We all know what happened in 2020. The convention was postponed and the project shelved. I don't know if the event will take place this year or not, but I decided that either way I should get this finished and reclaim some space for other projects.

The project is partly based on the Instructable linked below.



I am building the electronics on top of a thrifted dress. 

The "brain" of the project is a Circuit Playground Bluefruit. I'm starting with the code for the No-Solder LED Disco Tie at Adafruit and making changes to suit my project. 

The sound reactive code will be used on stage, and I'll have the rainbow chase engaged for other times. Yes, I'd also like to have some other patterns, but right now I just want to get the dress together and working! I've also added a mode to turn the lights to 0,0,0. Not exactly off, but if I'm in a situation where it's going to be a distraction I can easily shut it down.

I'm also thinking of adding a tactile button so I can cycle through modes without having to get out the phone.

Thank you to everyone who has liked and followed this project. I hope I don't disappoint you!

  • 1 × Circuit Playground Bluefruit
  • 2 × 100 m Fiber optic cable I didn't use nearly that much, though. I still needed over 100 meters.
  • 1 × 5 volt WS2811 addressable light strand There were 50 in the strand, and I ended up using 22 for my project.

  • Finished!

    Julie Barrett06/07/2021 at 20:01 0 comments

    The dress is done! I still want to go back and adjust the software and add more patterns. Other work is calling, so that's going to have to do it for now. Here's a quick video I put together.

    If I were to do this again, I would want to use a different set of lights. I'm not sure what I would use, but there are more and more addressable lights hitting the market, so I hope there will be better choices in the near future. I would also distress the fibers *before* I weave them into the tulle.

    All in all, I think this will look pretty good on stage. My phone camera just isn't good at picking up the lights in video mode. I'm crossing my fingers that I'll have an opportunity to wear it before the year is out. 

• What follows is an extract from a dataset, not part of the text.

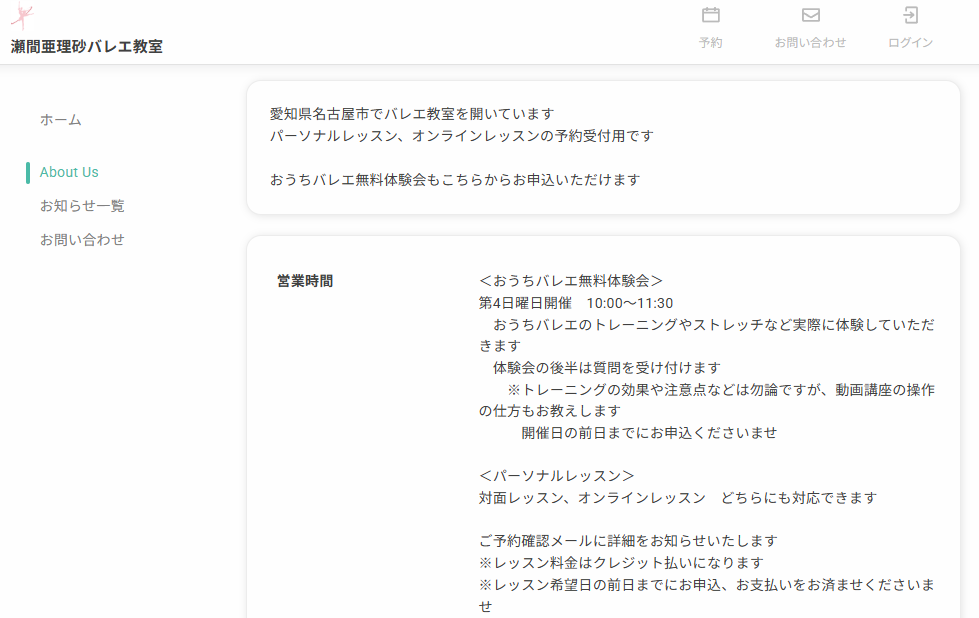Click the 第4日曜日開催 10:00〜11:30 schedule line
This screenshot has width=979, height=618.
point(576,303)
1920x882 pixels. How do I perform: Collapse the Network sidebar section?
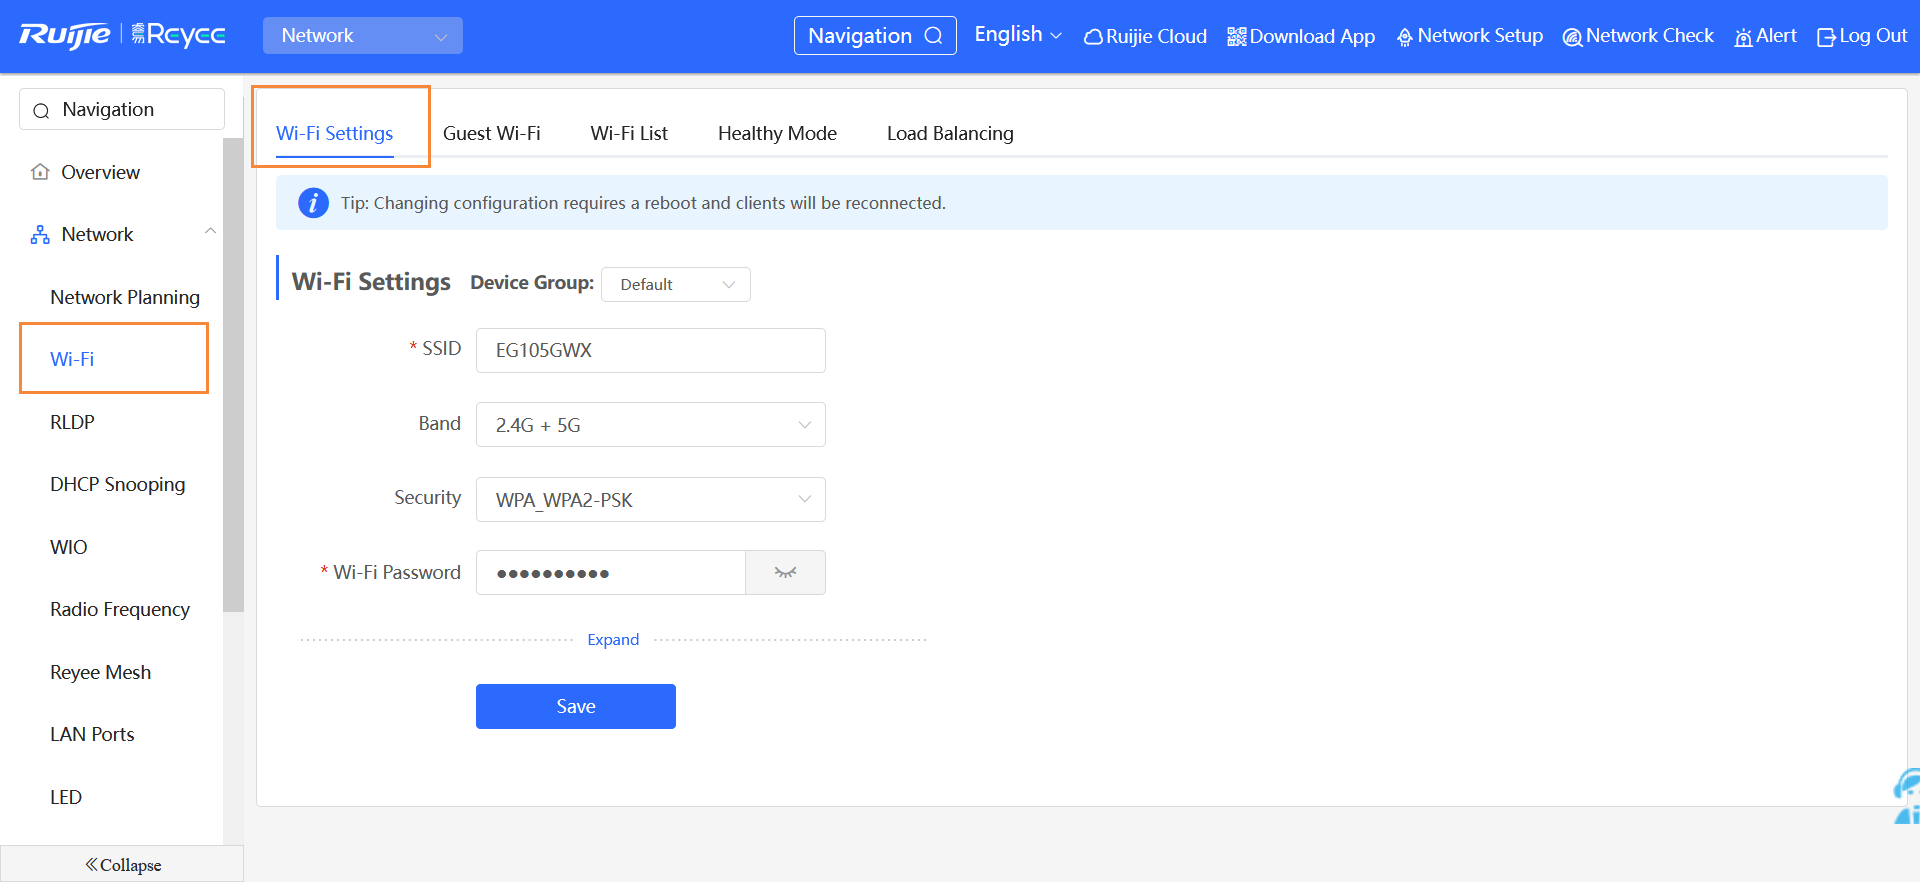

    All in all, it was a fun plague year project, and I did learn a lot in the process. 

    Thanks to the gang here for your support and suggestions!

  • Hello, I Must Be Going!

    Julie Barrett05/17/2021 at 21:29 0 comments

    Family business has slowed down my progress, but hey, it's all good. Well, mostly. I lost some pictures in a phone meltdown (almost literal!), but I think there's enough here to give  sense of what I've been doing.

    Last time I mentioned spray painting the bulb housings. I painted them metallic silver (to reflect back inside) then followed up with flat black. The flat black didn't stick very well (it's been WET here in North Texas), so I followed that up with old-fashioned acrylic paint and a brush. That worked out great!

    Next, I fashioned a pocket (not pictured) that snaps to the dress to hold the battery pack and processor. I took the additional step of making a felt sleeve (again, not shown) for the battery pack to keep things from bumping and scratching. For my next trick, I added a 3-pin JST connector so I can easily remove the processor. And yes, I do have a picture of that!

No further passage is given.